(Stored data entries)
┌──
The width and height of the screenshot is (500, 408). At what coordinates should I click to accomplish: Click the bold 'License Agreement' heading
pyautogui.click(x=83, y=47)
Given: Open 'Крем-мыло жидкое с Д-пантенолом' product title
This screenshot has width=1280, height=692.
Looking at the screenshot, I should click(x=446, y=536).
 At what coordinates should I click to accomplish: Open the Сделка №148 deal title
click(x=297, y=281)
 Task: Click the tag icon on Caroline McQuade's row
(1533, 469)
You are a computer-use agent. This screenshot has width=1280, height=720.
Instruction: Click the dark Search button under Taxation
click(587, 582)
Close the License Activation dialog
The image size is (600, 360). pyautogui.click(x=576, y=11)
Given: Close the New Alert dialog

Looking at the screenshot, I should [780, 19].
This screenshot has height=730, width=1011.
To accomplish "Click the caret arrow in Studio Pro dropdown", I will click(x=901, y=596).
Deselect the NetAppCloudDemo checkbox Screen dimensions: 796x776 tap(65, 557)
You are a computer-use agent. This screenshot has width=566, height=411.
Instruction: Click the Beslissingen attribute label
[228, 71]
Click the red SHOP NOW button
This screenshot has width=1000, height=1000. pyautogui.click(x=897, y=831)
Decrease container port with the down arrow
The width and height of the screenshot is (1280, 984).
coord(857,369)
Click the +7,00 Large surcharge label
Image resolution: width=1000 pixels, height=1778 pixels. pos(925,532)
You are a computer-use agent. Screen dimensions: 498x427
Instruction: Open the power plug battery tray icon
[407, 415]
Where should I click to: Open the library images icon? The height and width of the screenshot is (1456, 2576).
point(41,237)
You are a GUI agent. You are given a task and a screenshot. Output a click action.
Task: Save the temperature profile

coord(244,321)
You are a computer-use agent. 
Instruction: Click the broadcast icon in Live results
└──
Reproduce the lines above word for word.

▶ WRITTEN REPLY:
The width and height of the screenshot is (500, 408). At what coordinates should I click to accomplish: Click the bold 'License Agreement' heading
pyautogui.click(x=83, y=47)
Given: Open 'Крем-мыло жидкое с Д-пантенолом' product title
This screenshot has width=1280, height=692.
Looking at the screenshot, I should click(x=446, y=536).
 At what coordinates should I click to accomplish: Open the Сделка №148 deal title
click(x=297, y=281)
 Task: Click the tag icon on Caroline McQuade's row
(1533, 469)
You are a computer-use agent. This screenshot has width=1280, height=720.
Instruction: Click the dark Search button under Taxation
click(587, 582)
Close the License Activation dialog
The image size is (600, 360). pyautogui.click(x=576, y=11)
Given: Close the New Alert dialog

Looking at the screenshot, I should [780, 19].
This screenshot has height=730, width=1011.
To accomplish "Click the caret arrow in Studio Pro dropdown", I will click(x=901, y=596).
Deselect the NetAppCloudDemo checkbox Screen dimensions: 796x776 tap(65, 557)
You are a computer-use agent. This screenshot has width=566, height=411.
Instruction: Click the Beslissingen attribute label
[228, 71]
Click the red SHOP NOW button
This screenshot has width=1000, height=1000. pyautogui.click(x=897, y=831)
Decrease container port with the down arrow
The width and height of the screenshot is (1280, 984).
coord(857,369)
Click the +7,00 Large surcharge label
Image resolution: width=1000 pixels, height=1778 pixels. pos(925,532)
You are a computer-use agent. Screen dimensions: 498x427
Instruction: Open the power plug battery tray icon
[407, 415]
Where should I click to: Open the library images icon? The height and width of the screenshot is (1456, 2576).
point(41,237)
You are a GUI agent. You are given a task and a screenshot. Output a click action.
Task: Save the temperature profile

coord(244,321)
You are a computer-use agent. 
Instruction: Click the broadcast icon in Live results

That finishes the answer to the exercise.